[DOCUMENT PASSAGE]:
>>>

The Eastern Roman empire under Justinian I was at its post-Roman territorial peak in 541 CE. The reconquest of Italy and North Africa was largely complete. The treasury was depleted by the wars but solvent. The reconstruction of the Hagia Sophia (completed 537) was the most prominent of a series of major imperial building projects.

In autumn 541 CE a previously unknown disease reached the Egyptian port of Pelusium at the eastern mouth of the Nile. It spread westward along the Mediterranean coast through winter 541-542 CE and reached Constantinople in spring 542 CE.

What Procopius described

The court historian Procopius of Caesarea — present in Constantinople during the outbreak — devoted Book II, chapters 22-23 of his History of the Wars to a clinical description of the disease. The description is the most detailed pre-modern account of a major epidemic in any surviving European source.

The symptoms were:

— Sudden onset of fever, generally mild at first — Within one to two days, the appearance of black or dark swellings — boubones — in the groin, armpits, neck, behind the ears, or on the thigh — Progressive lethargy, hallucination, and (in some patients) violent delirium — Many patients died within five days of symptom onset; some died within one day; a small minority recovered after the swellings burst

The description corresponds to the modern clinical pattern of bubonic plague with secondary septicaemic and pneumonic forms. The boubones are inguinal and axillary lymph nodes enlarged by infection with Yersinia pestis.

What it killed

Procopius records that the peak mortality in Constantinople was approximately 5,000 deaths per day. He later says some sources gave figures up to 10,000 per day at the worst week. The city’s mass graves filled. The civil administration of corpse-burial collapsed. Bodies were piled in the Towers of Sycae on the opposite shore of the Golden Horn and burned. Justinian himself contracted the disease but survived.

The empire-wide death toll over the 541-549 CE first wave is estimated by modern historical-demographic reconstruction at 25 to 50 percent of the affected population. Lester Little’s Plague and the End of Antiquity (2007) gives a range of 25-40 percent; Peter Sarris’s more recent work suggests the upper end of the range is the more plausible estimate.

The plague returned in successive waves at irregular intervals over the next two centuries. The last documented outbreak of the First Pandemic is dated approximately 749 CE — about 208 years after the initial outbreak. The total cumulative mortality across the First Pandemic is conventionally estimated at 30-50 million deaths.

2013

The exact pathogen had been disputed since the 19th century. The conventional 20th-century identification was Yersinia pestis — the same bacterium that caused the 14th-century Black Death — but the identification was based on clinical-symptom matching rather than on direct evidence.

The German archaeological team led by Holger Wagner published in 2013 the first molecular confirmation. Skeletal remains from a 6th-century Bavarian burial site at Aschheim near Munich contained recoverable DNA of Yersinia pestis in the dental pulp of multiple individuals. The 2013 analysis confirmed the identification and produced a partial genome of the 6th-century strain.

<<<

[DATA FOR ANALYSIS]:
>>>

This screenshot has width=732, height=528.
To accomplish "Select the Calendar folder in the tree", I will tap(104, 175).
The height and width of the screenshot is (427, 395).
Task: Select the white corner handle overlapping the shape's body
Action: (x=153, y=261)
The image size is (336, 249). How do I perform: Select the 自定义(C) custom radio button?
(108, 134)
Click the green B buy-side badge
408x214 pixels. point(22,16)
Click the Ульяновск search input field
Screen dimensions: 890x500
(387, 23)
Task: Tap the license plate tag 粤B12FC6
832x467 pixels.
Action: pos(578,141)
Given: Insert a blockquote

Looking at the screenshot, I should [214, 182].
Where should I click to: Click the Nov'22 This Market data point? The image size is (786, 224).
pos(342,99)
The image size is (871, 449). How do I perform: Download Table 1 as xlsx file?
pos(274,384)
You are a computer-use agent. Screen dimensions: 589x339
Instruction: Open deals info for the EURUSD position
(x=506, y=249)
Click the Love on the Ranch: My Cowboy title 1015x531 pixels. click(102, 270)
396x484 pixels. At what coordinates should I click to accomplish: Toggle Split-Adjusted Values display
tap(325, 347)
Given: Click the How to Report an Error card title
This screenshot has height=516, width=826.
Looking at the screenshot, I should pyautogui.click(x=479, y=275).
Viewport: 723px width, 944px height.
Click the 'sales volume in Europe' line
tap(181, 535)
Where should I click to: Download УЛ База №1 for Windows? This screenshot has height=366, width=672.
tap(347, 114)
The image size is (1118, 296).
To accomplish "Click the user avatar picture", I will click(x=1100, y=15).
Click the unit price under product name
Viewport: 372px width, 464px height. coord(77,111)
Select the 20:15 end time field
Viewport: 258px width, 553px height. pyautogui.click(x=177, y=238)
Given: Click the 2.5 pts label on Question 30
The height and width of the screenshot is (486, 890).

<<<

[TASK REQUIREMENTS]:
[A] From the plague passage, extract the stretch from "The exact pathogen" through "on direct evidence." word for word.
[B] According to the plague passage, which port did the disease reach in autumn 541 CE?
[C] List every part of the body where the plague passage says the black or dark swellings appeared.

[PER-TASK ANSWERS]:
[A]
The exact pathogen had been disputed since the 19th century. The conventional 20th-century identification was Yersinia pestis — the same bacterium that caused the 14th-century Black Death — but the identification was based on clinical-symptom matching rather than on direct evidence.

[B] The Egyptian port of Pelusium, at the eastern mouth of the Nile.

[C]
- Groin
- Armpits
- Neck
- Behind the ears
- Thigh